How many restaurants in general have closed in the last decade though? 20% surviving might not be that bad considering how expensive restaurant biz is, not to mention covid causing massive waves of failed businesses.
Plus the restaurants on the show were frequently months away from closing due to fundamental issues like owner burnout that aren't going to be fixed on a week or two.
You also have to remember that these restaurants were failing largely by their own owners hands. Not keeping kitchens clean, not having a clear vision of the restaurant(too big a menu without a consistent theme), infighting amongst staff/owners, etc.
You don't appear in the show if you're doing well. Even with the facelifts Ramsey provides, it's on the owners and staff to maintain the changes. If they fall back into old habits, then of course they will fail.
I think it's more impressive that 20% actually listened and succeeded during the pandemic.

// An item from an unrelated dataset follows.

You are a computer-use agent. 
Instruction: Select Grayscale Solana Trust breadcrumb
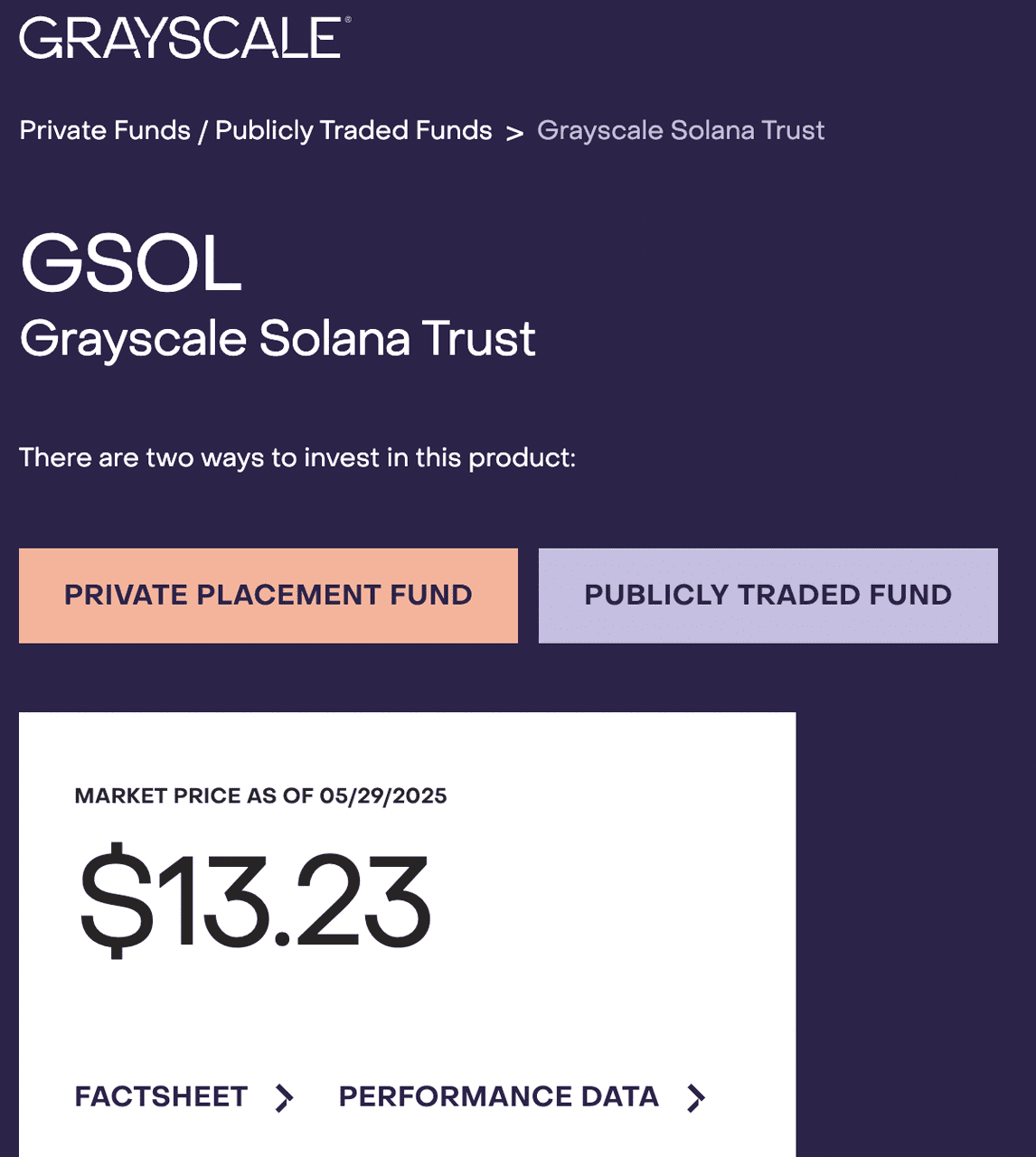(681, 130)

Most of the owners were fucked in the head, they weren’t going to make it even if he gave every one of them lessons for 6 months and a million dollar investment
does not seem surprising given their criteria for being on the show was something that was going to 100% close and then of course there is the track record in general on restaurants.

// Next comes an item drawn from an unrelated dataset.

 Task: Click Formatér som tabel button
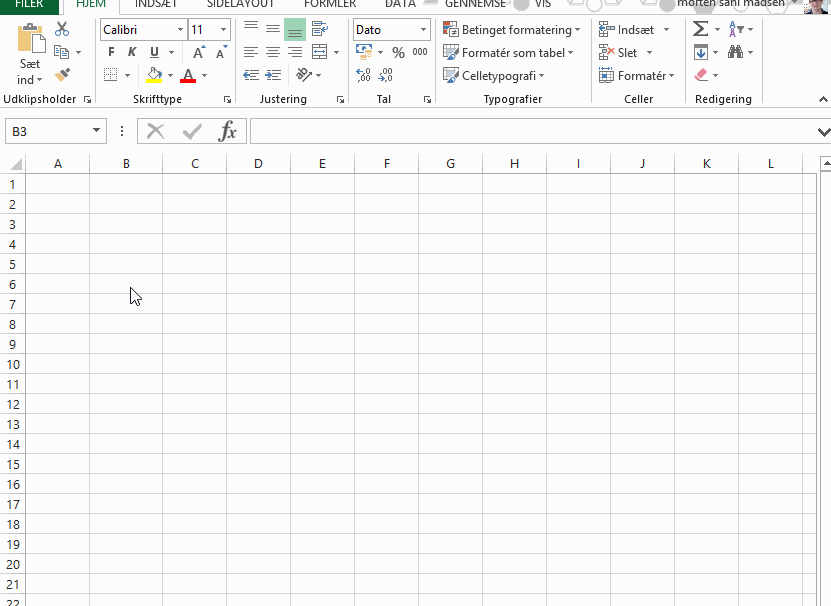coord(508,53)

I can't remember what sketch show it was, but one of them made that joke.
The end of the episode is always a packed restaurant, but that's just because Gordan Ramsey is cooking the food, and if the restaurant could have made food like that in the beginning, they wouldn't be on the show in the first place.

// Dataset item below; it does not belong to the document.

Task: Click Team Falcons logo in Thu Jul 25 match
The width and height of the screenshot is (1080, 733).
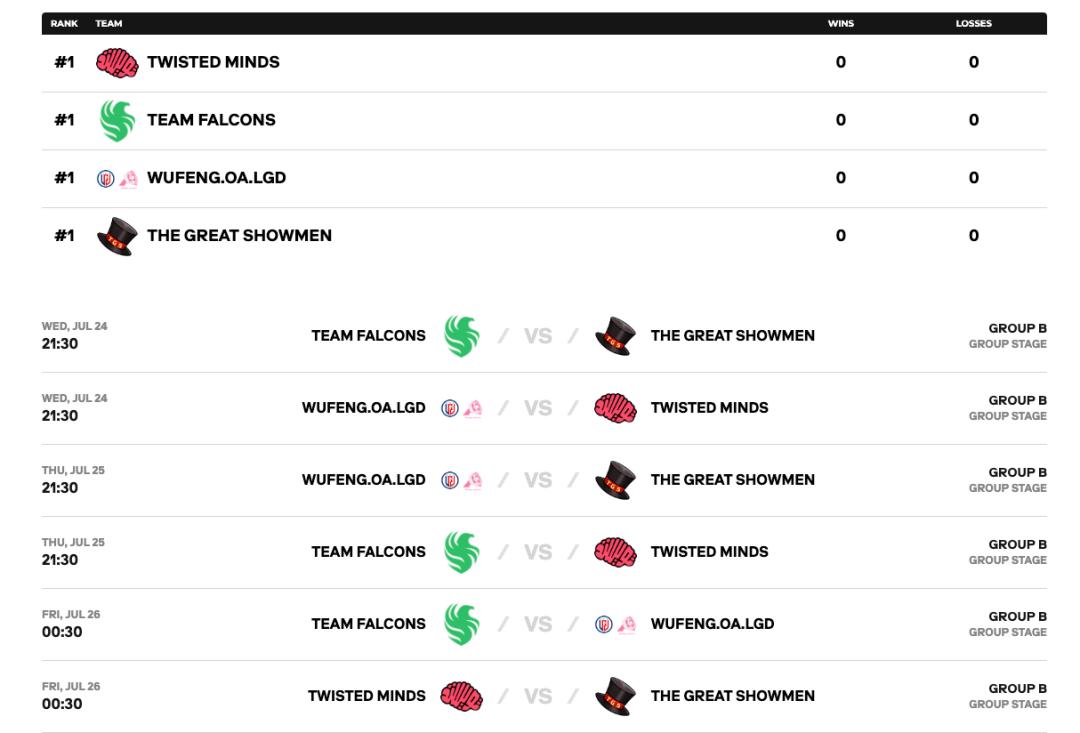Action: (x=461, y=553)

It was Mitchell and Webb! 😁
"Good, simple food, cooked simply! It's easy"
"It's easy because you did it, I'm clearly not very good at this if I'm on your show, and you've done things on your plate that might be simple to you, but may as well be magic to me! The only reason we have people in there now is because you're here!"
I have not watched one in awhile but I don't recall ramsey cooking in the end he just "convinced" (quotes because maybe behind the scenese insisted) them to have a new look and menu that the show paid for but the staff was the same outside of soemtimes having someone fired.
I seem to recall a retrospective where they did examine many of the restaurants he visited in Kitchen Nightmares. All of the ones that closed were due to the owners failing to follow the advice given, too deep in the red financially to climb out, or a rare instance of insight where the operators decided that running a food establishment wasn't for them.
I mean, they were all in bad shape and going to fail without Ramsay's help to begin with, so failing to follow an experienced chef and business operator's instructions on how to fix things is a surefire way to seal the business's fate.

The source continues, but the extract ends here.